- Saved dataset items:
◆ ◆ ◆ ◆ ◆ ◆ ◆

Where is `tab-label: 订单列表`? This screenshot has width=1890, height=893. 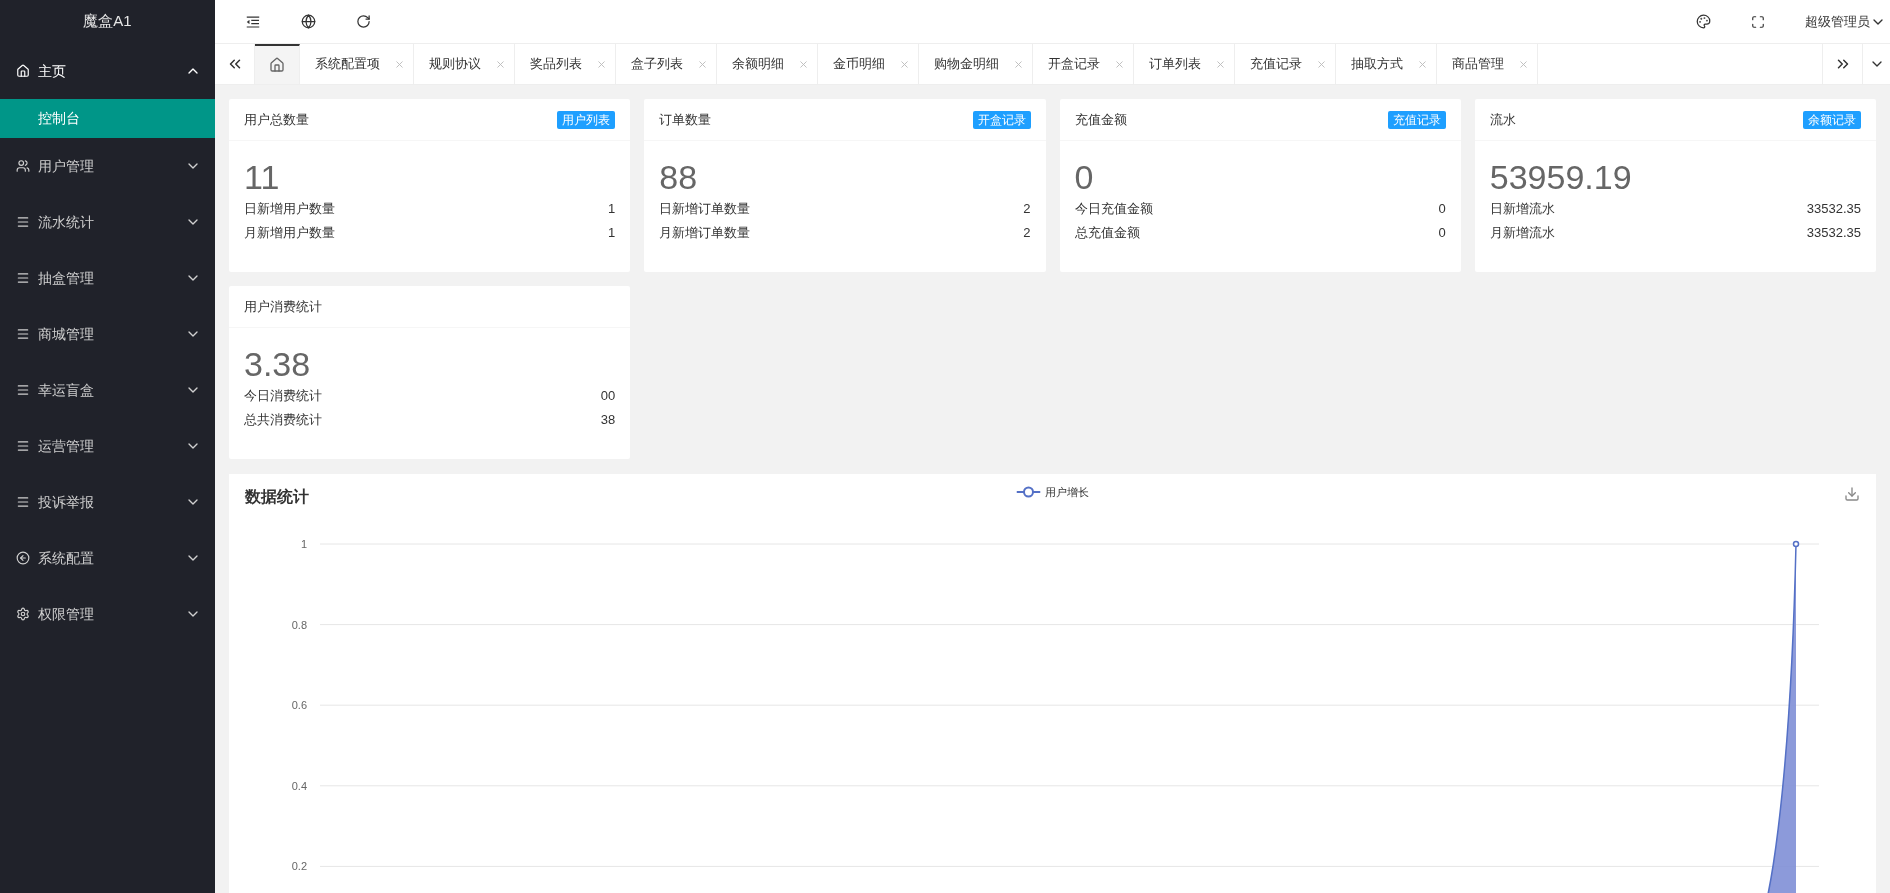
tab-label: 订单列表 is located at coordinates (1175, 64).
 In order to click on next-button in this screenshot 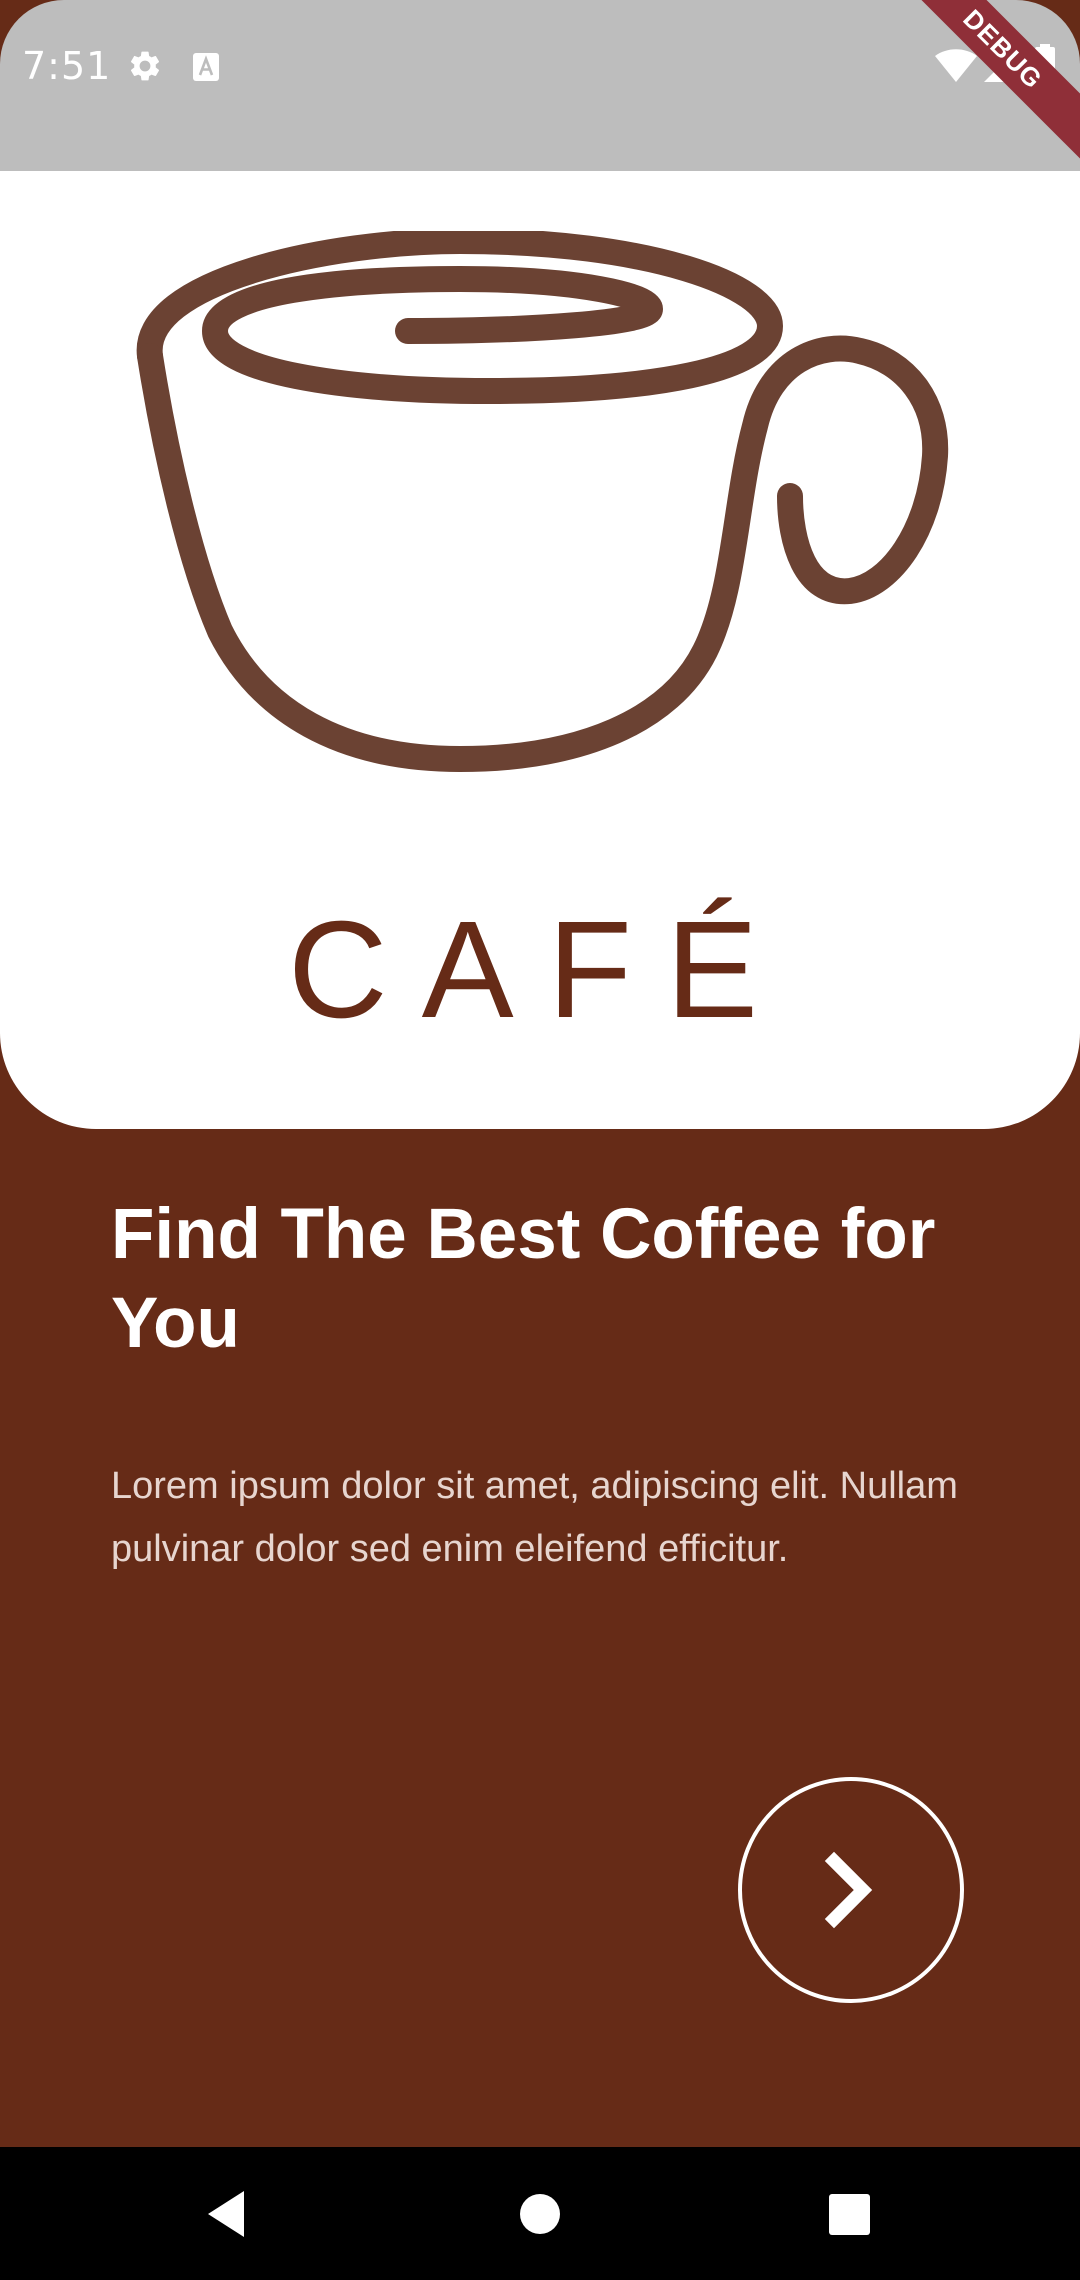, I will do `click(851, 1890)`.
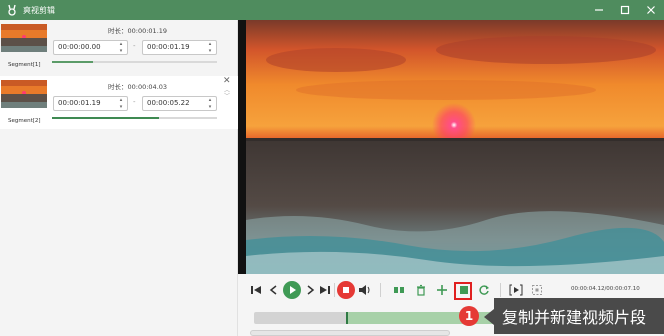 Image resolution: width=664 pixels, height=336 pixels. What do you see at coordinates (651, 10) in the screenshot?
I see `close-icon` at bounding box center [651, 10].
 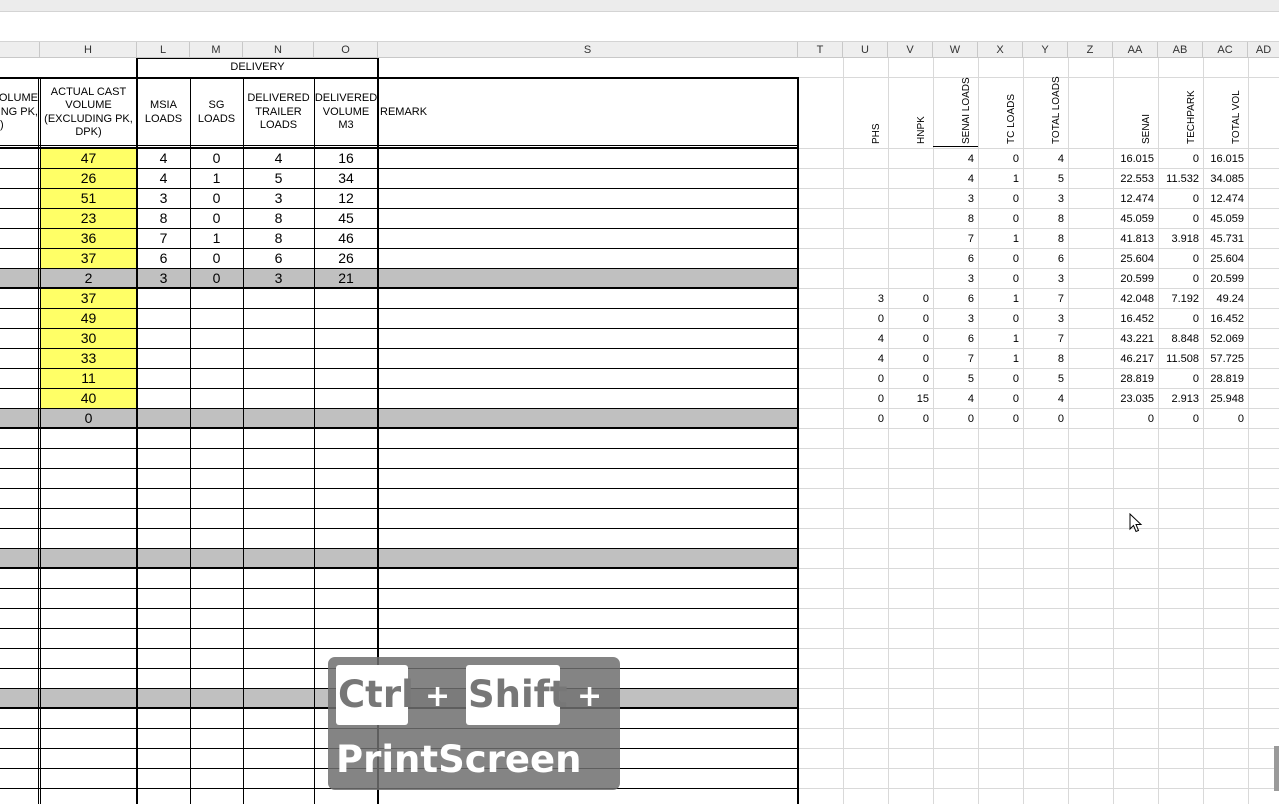 What do you see at coordinates (88, 338) in the screenshot?
I see `cell-h: 30` at bounding box center [88, 338].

◆ ◆ ◆ ◆ ◆ ◆ ◆

Could you write out the data word for word, starting at the very beginning and ending at the line that contains "tab-label: 订单列表 is", with both ends included and the pictures left out?

Where is `tab-label: 订单列表`? This screenshot has width=1890, height=893. 
tab-label: 订单列表 is located at coordinates (1175, 64).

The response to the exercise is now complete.